Hypertrophic cardiomyopathy (HCM), a common genetic disease, is an important cause of sudden death, heart failure and stroke in the young. Among carriers of HCM-causing gene mutations, only some develop advanced disease and symptoms in their lifetime, which can be hard to predict. Emerging disease-modifying therapies like gene editing therapies and small molecule modulators can potentially arrest disease progression or even cure HCM. However, knowing who to target, when to intervene, and how best to measure therapeutic efficacy remains challenging. Cardiac magnetic resonance (CMR) can detect a range of early HCM phenotypes, which may help identify who will progress.

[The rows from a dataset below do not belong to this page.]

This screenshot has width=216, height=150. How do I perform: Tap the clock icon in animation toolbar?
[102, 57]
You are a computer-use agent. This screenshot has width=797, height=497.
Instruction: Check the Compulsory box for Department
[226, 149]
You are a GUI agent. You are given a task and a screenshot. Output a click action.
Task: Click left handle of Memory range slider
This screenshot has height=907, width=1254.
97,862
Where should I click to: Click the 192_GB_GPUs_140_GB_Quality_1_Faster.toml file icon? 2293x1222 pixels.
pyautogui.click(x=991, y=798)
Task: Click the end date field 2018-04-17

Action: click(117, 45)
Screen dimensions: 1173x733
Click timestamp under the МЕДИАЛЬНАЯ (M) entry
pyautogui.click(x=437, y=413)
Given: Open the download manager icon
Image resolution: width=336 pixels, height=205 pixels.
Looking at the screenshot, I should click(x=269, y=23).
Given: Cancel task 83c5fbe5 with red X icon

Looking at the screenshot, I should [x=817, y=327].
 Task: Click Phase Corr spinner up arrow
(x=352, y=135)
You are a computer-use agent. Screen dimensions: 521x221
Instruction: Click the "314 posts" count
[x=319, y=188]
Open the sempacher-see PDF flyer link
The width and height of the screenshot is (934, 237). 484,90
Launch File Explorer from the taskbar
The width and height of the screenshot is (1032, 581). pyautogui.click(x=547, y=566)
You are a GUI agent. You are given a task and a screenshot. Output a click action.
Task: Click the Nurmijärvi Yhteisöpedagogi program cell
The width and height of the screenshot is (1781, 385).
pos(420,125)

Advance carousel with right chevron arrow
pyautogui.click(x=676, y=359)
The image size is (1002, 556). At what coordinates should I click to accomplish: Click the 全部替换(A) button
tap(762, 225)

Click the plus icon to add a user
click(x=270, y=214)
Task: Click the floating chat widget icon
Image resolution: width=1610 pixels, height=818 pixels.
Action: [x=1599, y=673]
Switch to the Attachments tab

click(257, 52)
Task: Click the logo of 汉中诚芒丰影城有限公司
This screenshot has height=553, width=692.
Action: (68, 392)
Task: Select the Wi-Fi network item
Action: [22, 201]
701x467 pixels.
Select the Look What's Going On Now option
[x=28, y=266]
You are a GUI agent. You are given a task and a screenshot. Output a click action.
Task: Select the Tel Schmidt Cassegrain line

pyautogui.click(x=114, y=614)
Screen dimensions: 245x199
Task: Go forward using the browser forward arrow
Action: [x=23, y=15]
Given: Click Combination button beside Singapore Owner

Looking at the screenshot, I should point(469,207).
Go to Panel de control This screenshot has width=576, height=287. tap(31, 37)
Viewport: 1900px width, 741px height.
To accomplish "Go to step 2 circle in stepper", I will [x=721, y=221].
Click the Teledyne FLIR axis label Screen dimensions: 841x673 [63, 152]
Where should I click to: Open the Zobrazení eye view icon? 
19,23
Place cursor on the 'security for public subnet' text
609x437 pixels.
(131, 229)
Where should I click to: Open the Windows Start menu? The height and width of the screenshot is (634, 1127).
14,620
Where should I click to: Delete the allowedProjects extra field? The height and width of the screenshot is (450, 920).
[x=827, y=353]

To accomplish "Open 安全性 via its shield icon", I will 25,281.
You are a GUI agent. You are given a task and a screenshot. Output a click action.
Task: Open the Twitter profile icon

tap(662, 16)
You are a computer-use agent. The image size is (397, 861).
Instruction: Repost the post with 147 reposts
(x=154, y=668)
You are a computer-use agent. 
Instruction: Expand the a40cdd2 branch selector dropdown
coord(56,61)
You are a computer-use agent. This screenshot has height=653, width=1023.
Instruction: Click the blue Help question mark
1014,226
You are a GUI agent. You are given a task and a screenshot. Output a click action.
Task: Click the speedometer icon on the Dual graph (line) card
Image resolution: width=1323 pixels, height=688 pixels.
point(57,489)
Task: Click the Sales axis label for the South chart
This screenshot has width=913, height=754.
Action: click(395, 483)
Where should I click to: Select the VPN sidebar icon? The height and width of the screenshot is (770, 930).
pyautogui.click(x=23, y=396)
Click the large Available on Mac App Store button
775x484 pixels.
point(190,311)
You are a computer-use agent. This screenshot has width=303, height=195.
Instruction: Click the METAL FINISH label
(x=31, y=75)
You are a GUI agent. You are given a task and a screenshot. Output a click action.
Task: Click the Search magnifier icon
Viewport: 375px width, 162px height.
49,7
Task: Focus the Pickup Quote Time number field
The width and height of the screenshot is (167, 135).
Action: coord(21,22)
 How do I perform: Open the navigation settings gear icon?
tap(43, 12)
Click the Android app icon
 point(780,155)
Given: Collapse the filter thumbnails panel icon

During this fellowship, I will a) establish the biological basis of one of the earliest CMR measures of disease activity (blunted stress oxygenation) in HCM, b) examine its utility as a dynamic readout for use in clinical trials, c) evaluate its role along with other CMR measures in predicting disease progression and exercise capacity, and d) identify alternative imaging-based disease-specific measures (such as computed tomography) that can be used to predict disease progression. This research is expected to significantly impact how we stage disease in HCM and undertake clinical trials, paving the way for precision diagnostics and therapeutics.